I’ve often wondered why high-end gay restaurants don’t exist here. One reason without doubt is the same primary wish to socialize that also creates gay bars. For higher-end meals, gay people go to pan-sexual venues like Empire State South and One Midtown Kitchen. Also, like single straight people, we don’t have families to feed, so dining out at an inexpensive place is often cheaper than cooking for one. As for the comfort aspect specifically, maybe we’re all mama’s boys, yearning to be fed her cooking again, as Freud might speculate. (Remember Peggy at the Silver Grill?)
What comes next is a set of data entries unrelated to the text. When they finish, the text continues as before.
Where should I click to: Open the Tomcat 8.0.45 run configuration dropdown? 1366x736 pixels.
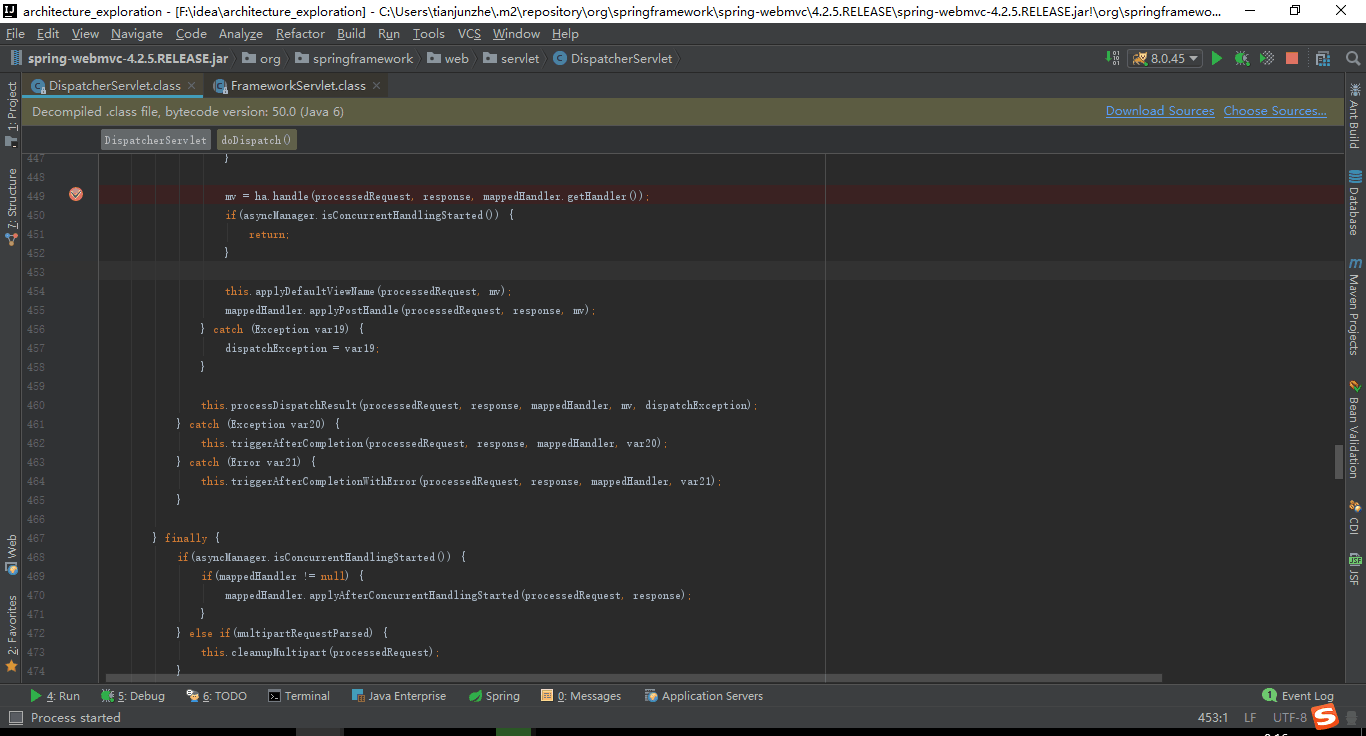pos(1164,59)
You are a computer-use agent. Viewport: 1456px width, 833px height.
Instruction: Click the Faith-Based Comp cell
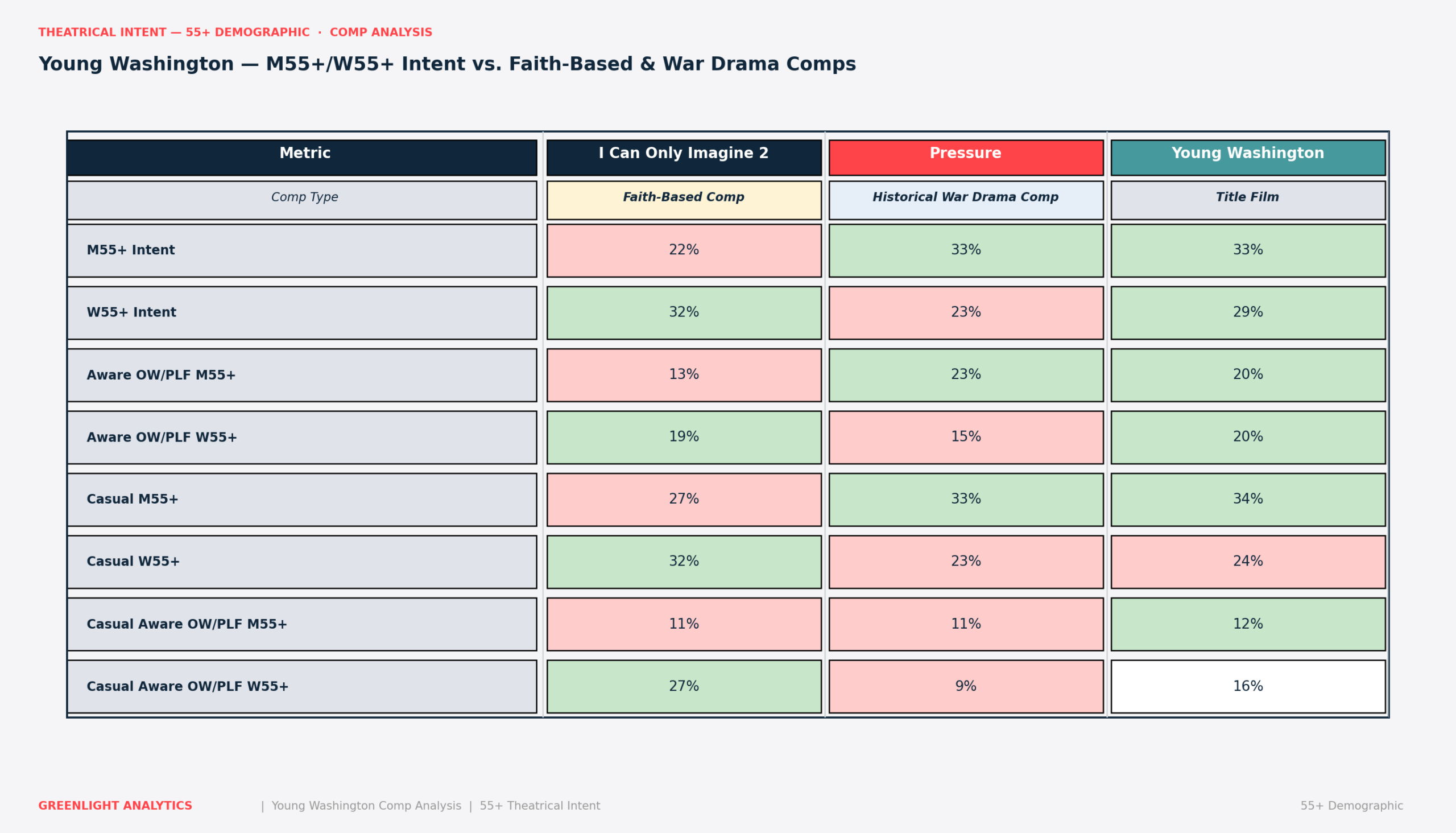point(684,200)
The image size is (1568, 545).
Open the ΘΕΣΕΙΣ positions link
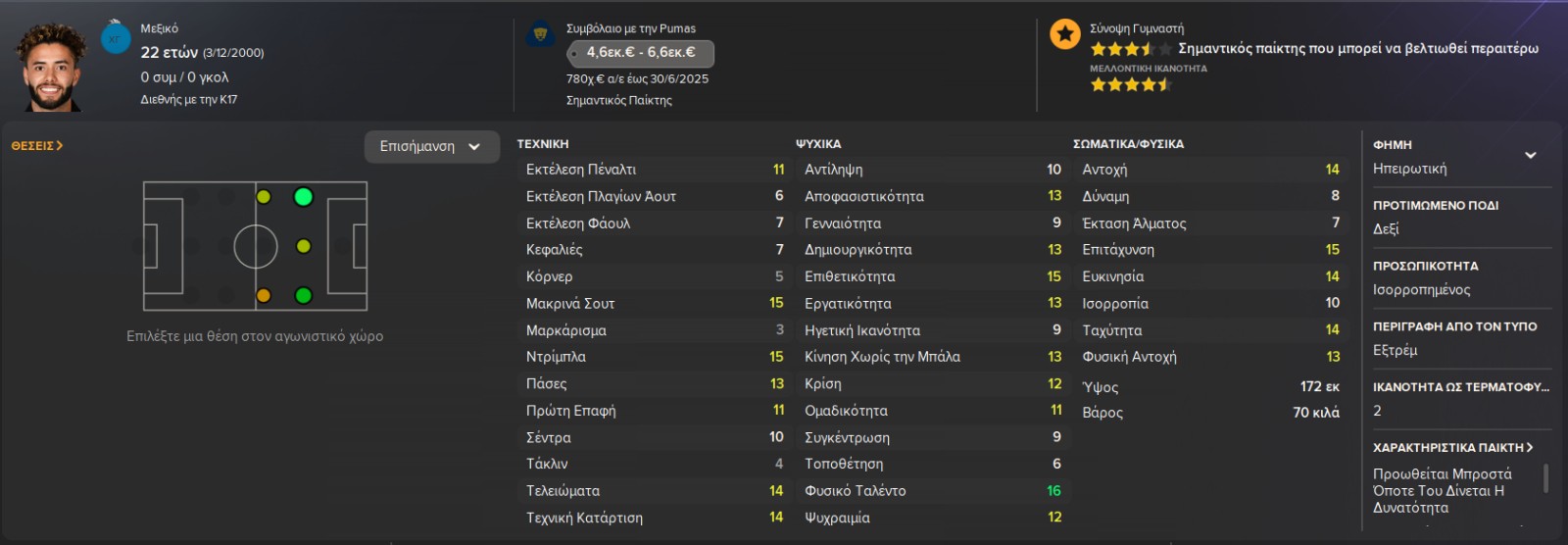(37, 145)
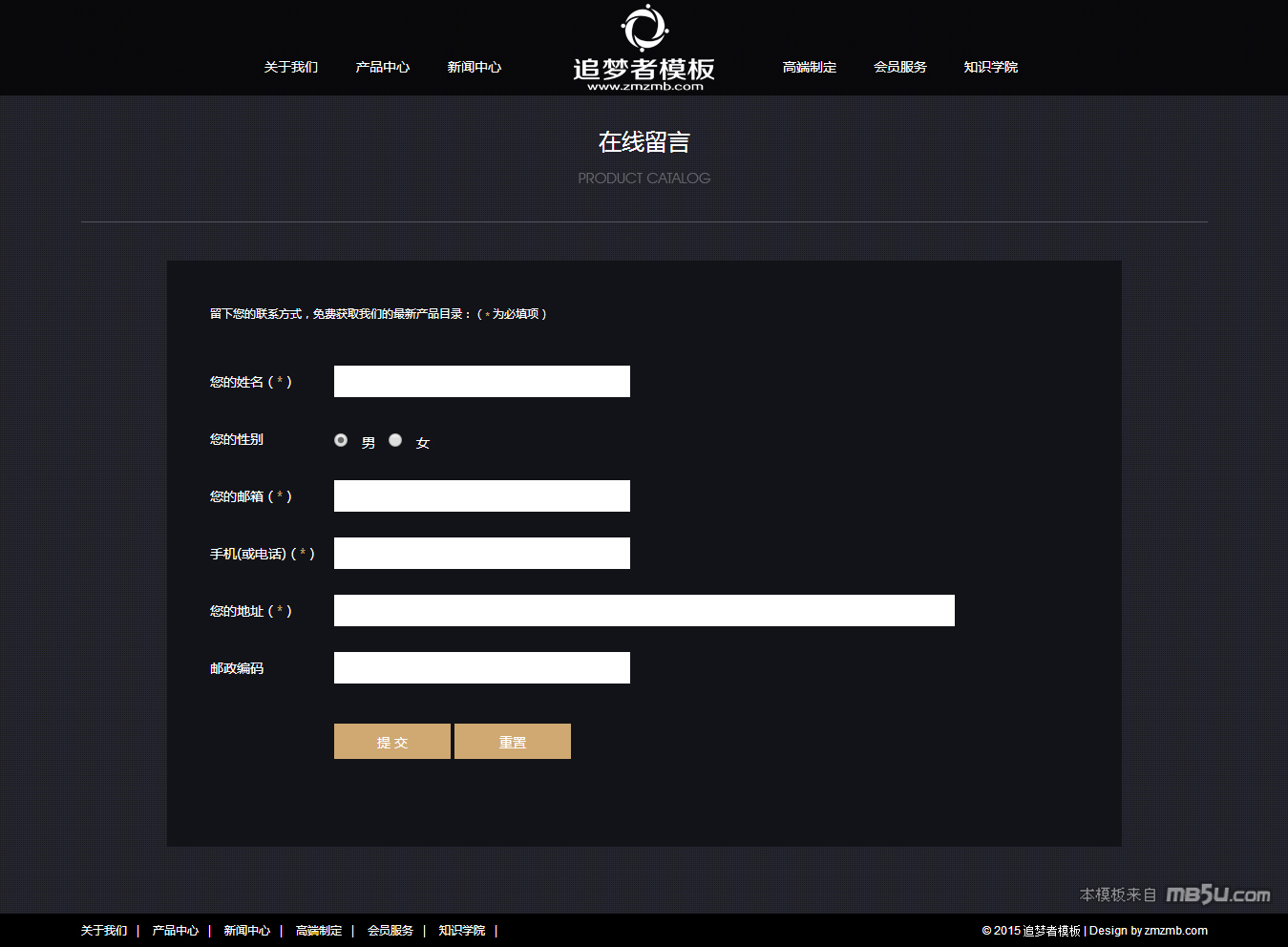This screenshot has height=947, width=1288.
Task: Follow footer link 知识学院
Action: pos(462,931)
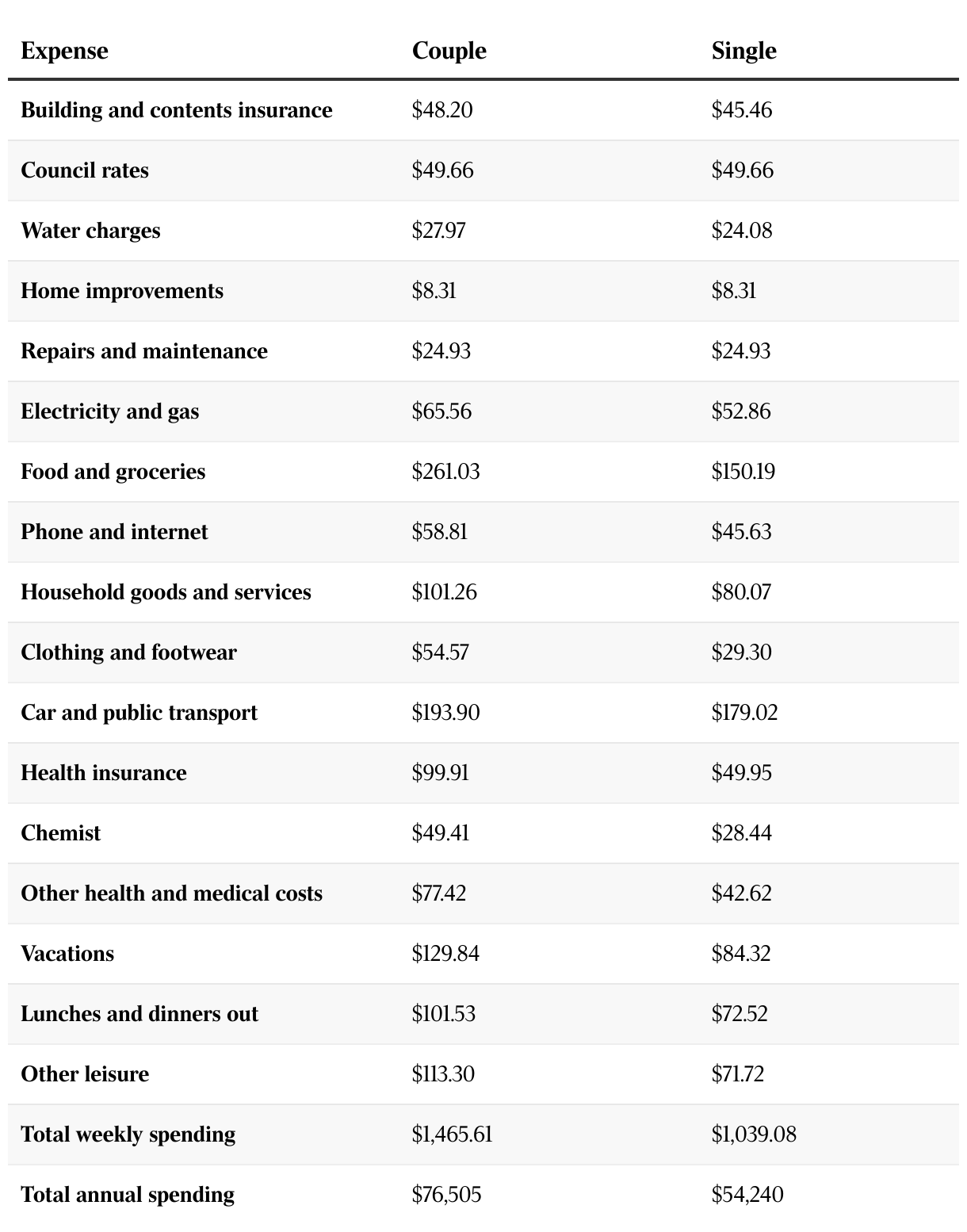Click the Electricity and gas row label
Screen dimensions: 967x1232
coord(110,411)
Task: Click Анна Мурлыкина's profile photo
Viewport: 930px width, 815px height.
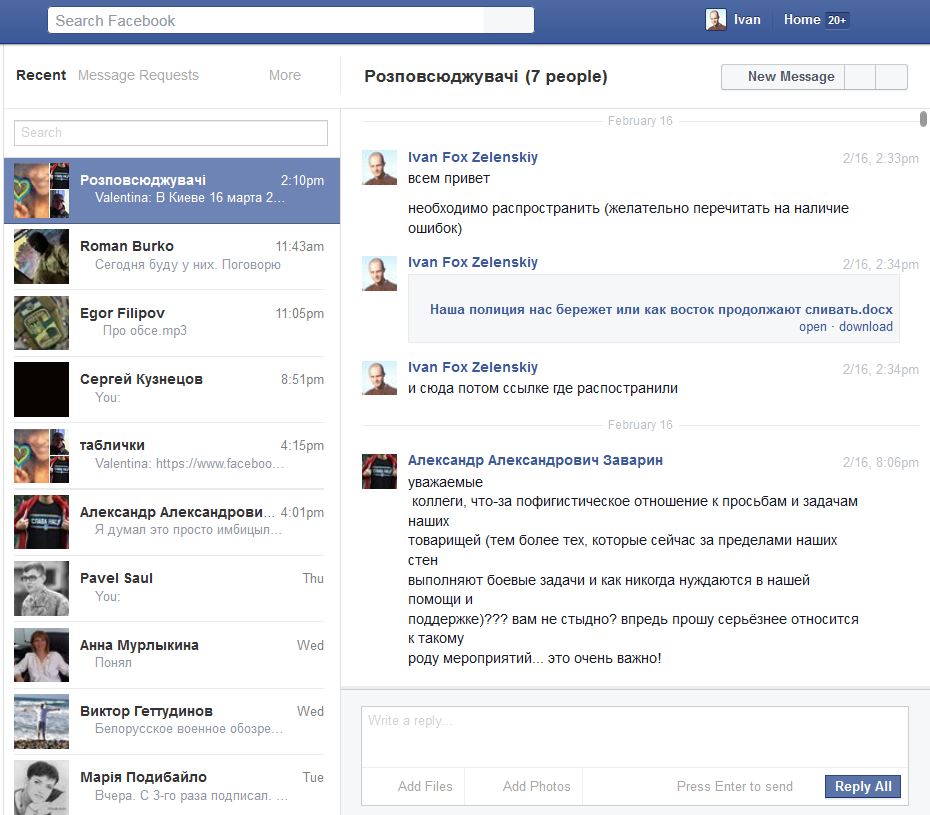Action: pyautogui.click(x=41, y=655)
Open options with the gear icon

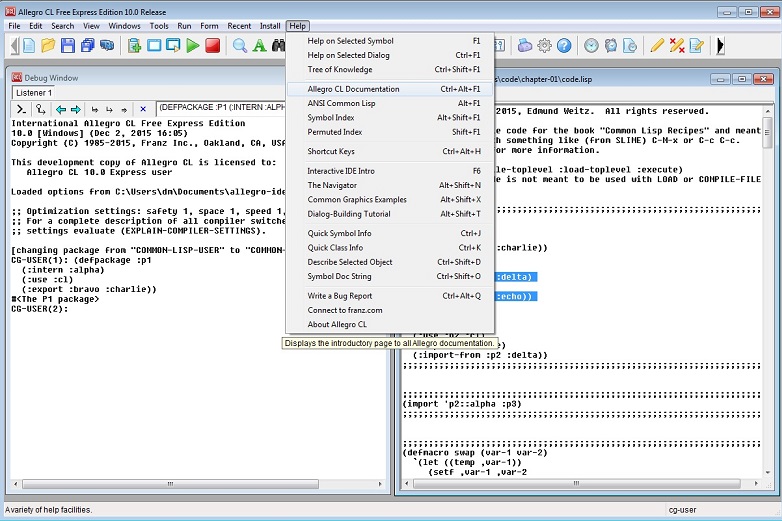(545, 46)
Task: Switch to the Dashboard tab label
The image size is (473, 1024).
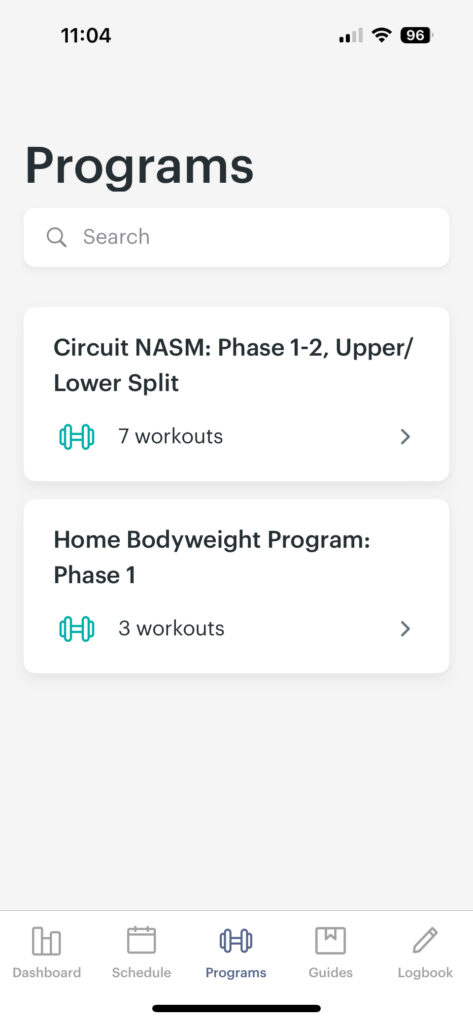Action: (x=47, y=972)
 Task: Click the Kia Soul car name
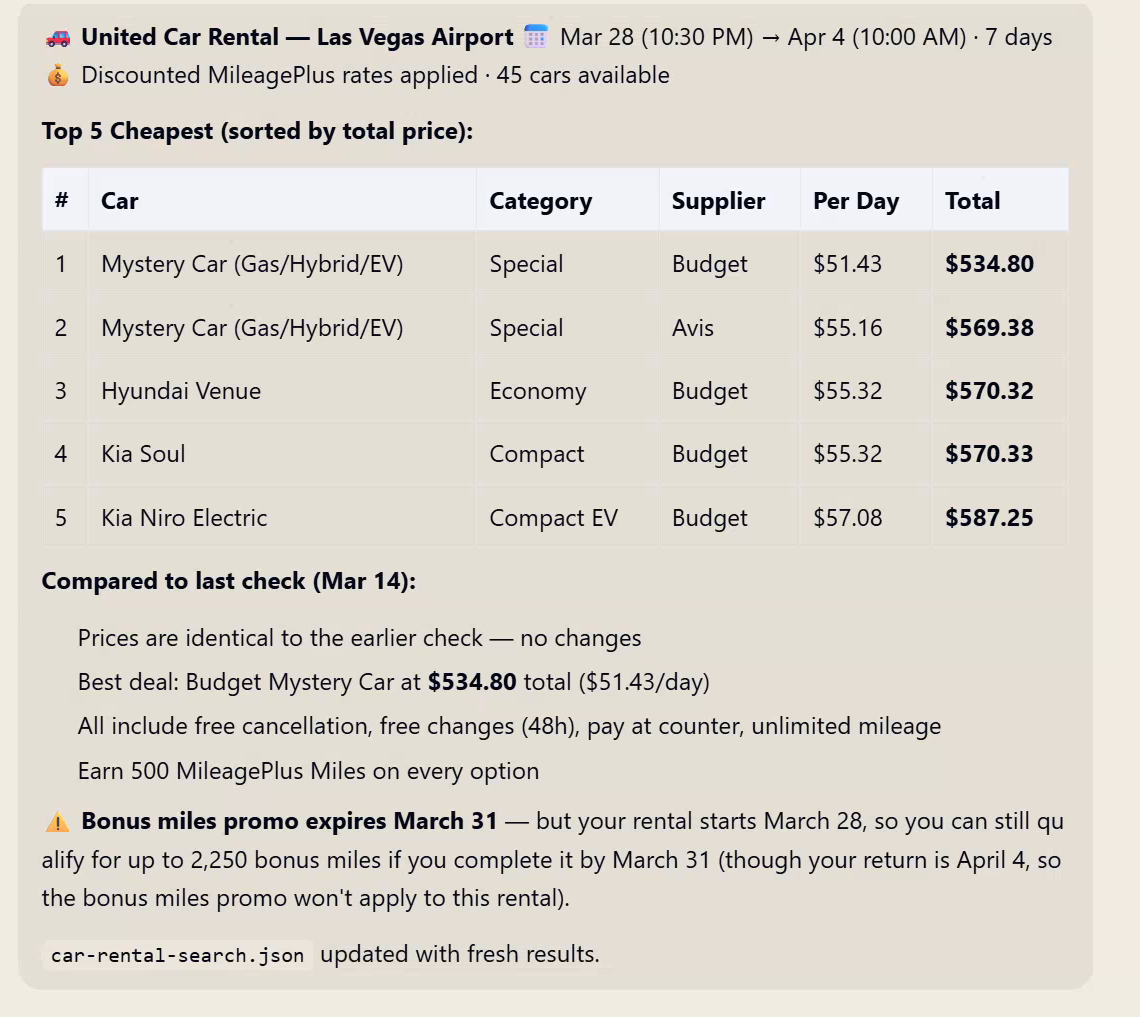tap(143, 454)
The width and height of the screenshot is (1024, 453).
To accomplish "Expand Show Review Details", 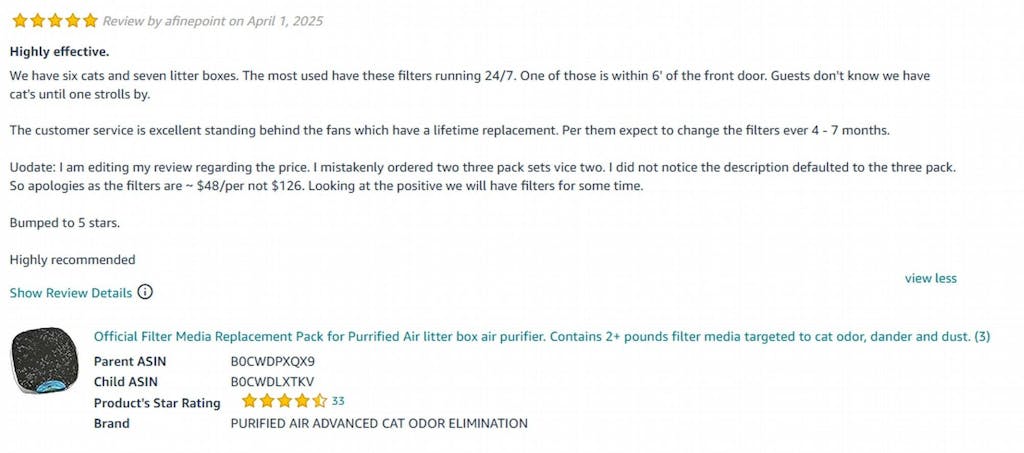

There are, though, a few gayish restaurants serving more adventurous food. Einstein’s (1077 Juniper St., 404-876-7925, www.einsteinsatlanta.com) is an example. It was one of the first to feature the sine qua non of the most popular gay restaurants — a large patio where one may drink, see and be seen. Einstein’s is also where I first learned to declare, “How sharper than a serpent’s tooth is a gay restaurant’s owner scorned.” When I suggested that readers limit themselves to a salad and a fun time on the patio, the owners put up a sign urging people to call Creative Loafing to complain. Elliott Mackle of the AJC experienced the same. But the food is better now and the patio still ranks high, as it does at Joe’s and Cowtippers, which the same company owns.

Another example of a gay-appealing restaurant that’s improved a lot to my taste is Gilbert’s Café & Bar (219 10th St., 404-872-8012, www.gilbertscafe.com). It’s located next door to Blake’s, a popular gay bar. Middle Eastern cooking heavily influences the eclectic menu here. Recently I scarfed down a huge bowl of the lamb stew and then devoured a serving of baklava probably meant to feed eight gay men with six-packs. The quirky atmosphere of the tiny restaurant and bar, from the lighting to the upholstery, is still fun.

My friends and I settle into a booth at Roxx. It’s crowded, even with the large, enclosed patio, but on a cold evening the see-and-be-seen place is inside. As soon as we sit down I see at least six people I know. Atlanta’s gay community is still something like a small town and if you go anywhere gay you’re just as likely to see people who hate you as like you. Or embarrass you because of former sexual peccadilloes. No wonder we can so readily alternate a smile with the disassociated look of a zombie.

Everyone at the table orders a burger except me. I’ve ordered them in the past — I like the bacon-cheddar one — and found them better than the usual around town. Tonight, I decide to try the evening’s special, a pork shank over mashed potatoes with green beans. The meat is super-tender and juicy, but, weirdly, reminds me of turkey. I pass a piece to my friends and everyone agrees. I don’t care, really. It’s delicious. I take about a third home.

I’m thinking of Ryan’s statement that in such restaurants gay people feel “safe.” We certainly are not as estranged from the dominant culture as we used to be. Indeed, the urgency to be fully assimilated has become intense enough to create what I frequently call a new closet of contrived normality. Many gay people want to disappear our difference altogether.

But that’s not going to happen any more than it has with African-Americans. Like them, gay people obviously share characteristics, if only same-sex attraction, that bring us together socially. Civil rights do not mean invisibility.

I’m the only one at the table who orders dessert — a slice of cake similar to tres leches, but drier. It’s not the best but it tastes sweet and reminds me that I’m really happy to be gay.